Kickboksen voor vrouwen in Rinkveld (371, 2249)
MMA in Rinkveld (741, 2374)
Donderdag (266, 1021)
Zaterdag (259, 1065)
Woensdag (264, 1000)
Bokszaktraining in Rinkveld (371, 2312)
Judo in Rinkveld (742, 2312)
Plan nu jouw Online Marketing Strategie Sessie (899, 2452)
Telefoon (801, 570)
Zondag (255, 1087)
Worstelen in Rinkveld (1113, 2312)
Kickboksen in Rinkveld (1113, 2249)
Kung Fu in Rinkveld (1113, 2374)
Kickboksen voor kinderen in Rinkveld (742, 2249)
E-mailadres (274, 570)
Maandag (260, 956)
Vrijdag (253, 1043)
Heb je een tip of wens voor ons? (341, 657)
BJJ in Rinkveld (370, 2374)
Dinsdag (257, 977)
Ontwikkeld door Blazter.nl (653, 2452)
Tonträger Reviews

...

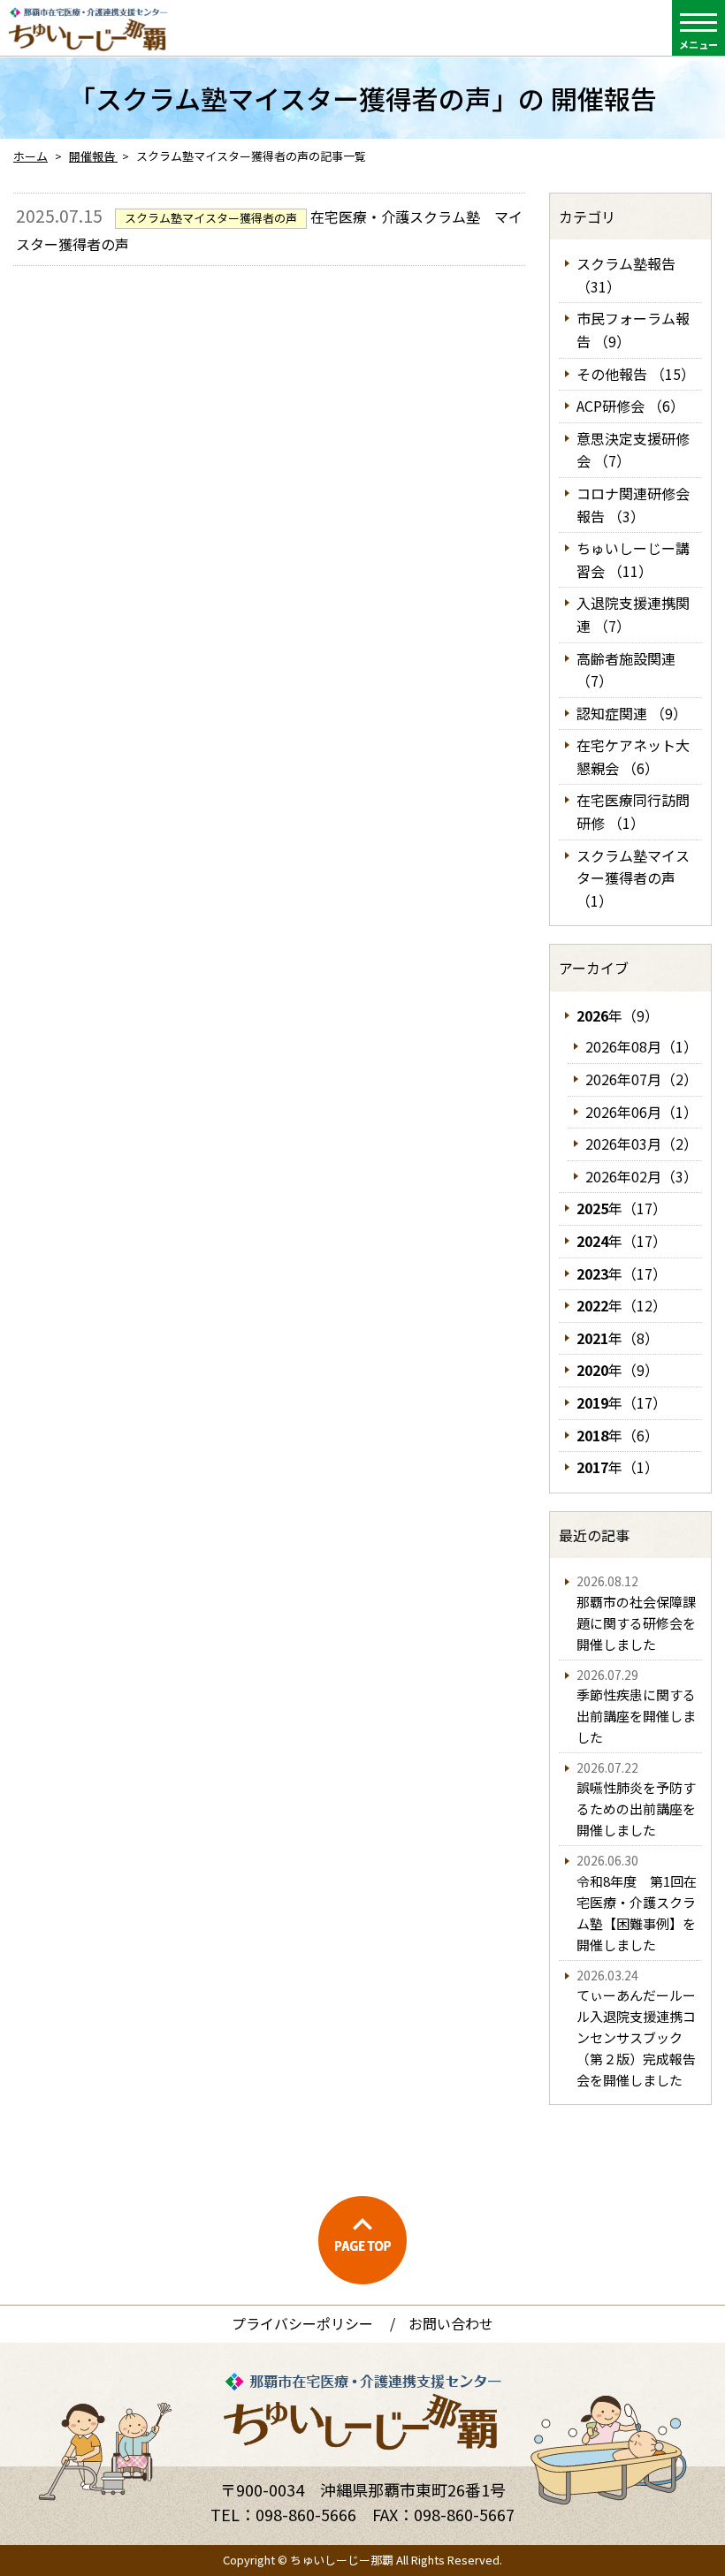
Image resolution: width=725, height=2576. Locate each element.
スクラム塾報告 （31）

• REQUIREMENT:
Beginning with the line containing "Heb je een tip of wens voor ons? (341, 657)" in the material above, copy every line exactly until you have copied the line containing "Tonträger Reviews".

• TASK ANSWER:
Heb je een tip of wens voor ons? (341, 657)
BJJ in Rinkveld (370, 2374)
Dinsdag (257, 977)
Ontwikkeld door Blazter.nl (653, 2452)
Tonträger Reviews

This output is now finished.